The result is a situation in which the ambition to write broad-gauge synoptic accounts of the social order of democratic capitalism is nearly extinct. There are a few notable and partial exceptions, such as Steven Pinker’s new book Enlightenment Now, offering a robust defense of Enlightenment liberalism. (And the left is fiercely attacking Pinker, who is otherwise an orthodox modern liberal, for this sin.) Jonah’s book is another, except that it is much more ambitious and wide-ranging than anything else on offer today.

Samuel Johnson argued that “Men more frequently require to be reminded than informed,” and as such Suicide of the West is an attempt to remind us with fresh language and up-to-date cultural analysis of the reasons our democratic order is under attack—a state of things that just a couple decades ago seemed impossible to conceive. The central idea of Suicideis the centrality of human nature, which the left today must fundamentally attack because it is the chief obstacle to their authoritarian dreams. Jonah frequently quotes Horace: “Naturam expelles furca, tamen usque recurret.” Actually, Jonah quotes Horace in English: “You can expel nature with a pitchfork, but it will always came back.”

One might try to make something of a contradiction out of Jonah’s embrace of human nature with his parallel argument that what we today deplore as selfish tribalism is in fact the natural state of humanity, and that liberal notions of equal rights—and democratic capitalism—are in fact unnatural, and are undermined precisely by its very success. Here perhaps he is restating some of the ideas worked out a generation ago by Daniel Bell, but Joseph Schumpeter is the acknowledged larger inspiration for his argument. The point is, uncivilized human nature makes our social order always prone to the same law of entropy as our physical order, and as such is the chief refutation of the easygoing historicism behind the favorite modern liberal cliché about “the side of history.” Civilization takes work, as much to maintain it as to create it in the first place.

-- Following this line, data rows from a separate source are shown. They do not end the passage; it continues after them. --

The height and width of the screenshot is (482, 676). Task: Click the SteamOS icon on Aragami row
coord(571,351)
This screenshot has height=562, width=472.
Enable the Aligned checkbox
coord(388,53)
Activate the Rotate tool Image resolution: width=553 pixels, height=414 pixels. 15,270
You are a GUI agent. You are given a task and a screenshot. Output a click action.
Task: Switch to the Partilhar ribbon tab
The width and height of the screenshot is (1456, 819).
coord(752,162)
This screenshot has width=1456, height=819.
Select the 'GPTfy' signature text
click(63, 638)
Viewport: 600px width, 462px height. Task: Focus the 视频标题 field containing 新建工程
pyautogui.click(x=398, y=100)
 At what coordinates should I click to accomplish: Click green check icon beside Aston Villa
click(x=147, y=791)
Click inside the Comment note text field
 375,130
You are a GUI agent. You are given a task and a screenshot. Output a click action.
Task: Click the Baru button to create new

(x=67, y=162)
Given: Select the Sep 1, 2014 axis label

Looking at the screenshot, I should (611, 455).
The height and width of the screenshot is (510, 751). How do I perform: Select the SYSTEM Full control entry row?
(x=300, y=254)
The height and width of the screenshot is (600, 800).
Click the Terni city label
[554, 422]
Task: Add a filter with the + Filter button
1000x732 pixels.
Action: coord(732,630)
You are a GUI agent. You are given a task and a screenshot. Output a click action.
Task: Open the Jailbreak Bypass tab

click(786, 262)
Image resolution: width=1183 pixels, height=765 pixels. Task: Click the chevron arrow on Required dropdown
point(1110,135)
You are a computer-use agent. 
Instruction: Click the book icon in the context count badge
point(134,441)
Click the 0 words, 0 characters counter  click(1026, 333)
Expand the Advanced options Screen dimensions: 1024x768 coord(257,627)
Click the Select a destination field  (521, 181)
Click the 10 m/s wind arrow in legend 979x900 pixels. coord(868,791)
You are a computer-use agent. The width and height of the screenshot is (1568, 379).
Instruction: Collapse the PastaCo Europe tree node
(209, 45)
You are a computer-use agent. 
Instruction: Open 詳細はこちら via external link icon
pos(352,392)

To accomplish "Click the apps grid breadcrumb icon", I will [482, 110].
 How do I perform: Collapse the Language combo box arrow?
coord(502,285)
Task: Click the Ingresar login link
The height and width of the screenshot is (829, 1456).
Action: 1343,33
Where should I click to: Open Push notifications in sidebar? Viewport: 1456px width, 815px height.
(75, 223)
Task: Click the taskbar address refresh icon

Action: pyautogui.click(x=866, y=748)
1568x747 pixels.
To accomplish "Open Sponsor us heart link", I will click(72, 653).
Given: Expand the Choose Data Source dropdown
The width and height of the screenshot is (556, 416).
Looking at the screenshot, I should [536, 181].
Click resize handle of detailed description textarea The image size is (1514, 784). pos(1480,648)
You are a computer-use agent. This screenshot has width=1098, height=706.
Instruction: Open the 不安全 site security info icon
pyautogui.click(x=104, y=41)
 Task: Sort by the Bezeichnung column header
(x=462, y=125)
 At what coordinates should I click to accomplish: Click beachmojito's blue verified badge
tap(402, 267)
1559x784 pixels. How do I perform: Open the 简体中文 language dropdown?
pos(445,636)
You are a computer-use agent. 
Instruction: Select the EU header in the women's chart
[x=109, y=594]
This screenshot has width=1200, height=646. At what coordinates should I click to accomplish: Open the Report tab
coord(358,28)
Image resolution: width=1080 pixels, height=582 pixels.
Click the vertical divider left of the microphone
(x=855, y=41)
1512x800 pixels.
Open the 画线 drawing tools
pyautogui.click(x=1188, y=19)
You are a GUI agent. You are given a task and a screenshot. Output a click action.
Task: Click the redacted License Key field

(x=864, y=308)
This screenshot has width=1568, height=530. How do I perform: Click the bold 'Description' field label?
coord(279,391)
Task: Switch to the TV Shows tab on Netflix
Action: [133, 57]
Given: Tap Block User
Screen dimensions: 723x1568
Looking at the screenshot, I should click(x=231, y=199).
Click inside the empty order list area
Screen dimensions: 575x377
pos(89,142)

Or as John Stuart Mill suggested, the chief defect of Hegelian liberalism is the assumption that the progress of humanity from barbarism to civilization is an irreversible process………..”

Television Jonah Goldberg is very windy, a good guy who enjoys staring at central stage.   Count the names of the past he adds to his excitements when lecturing!   Certainly, when colleged, the more names dropped in a thesis, the higher the grade!!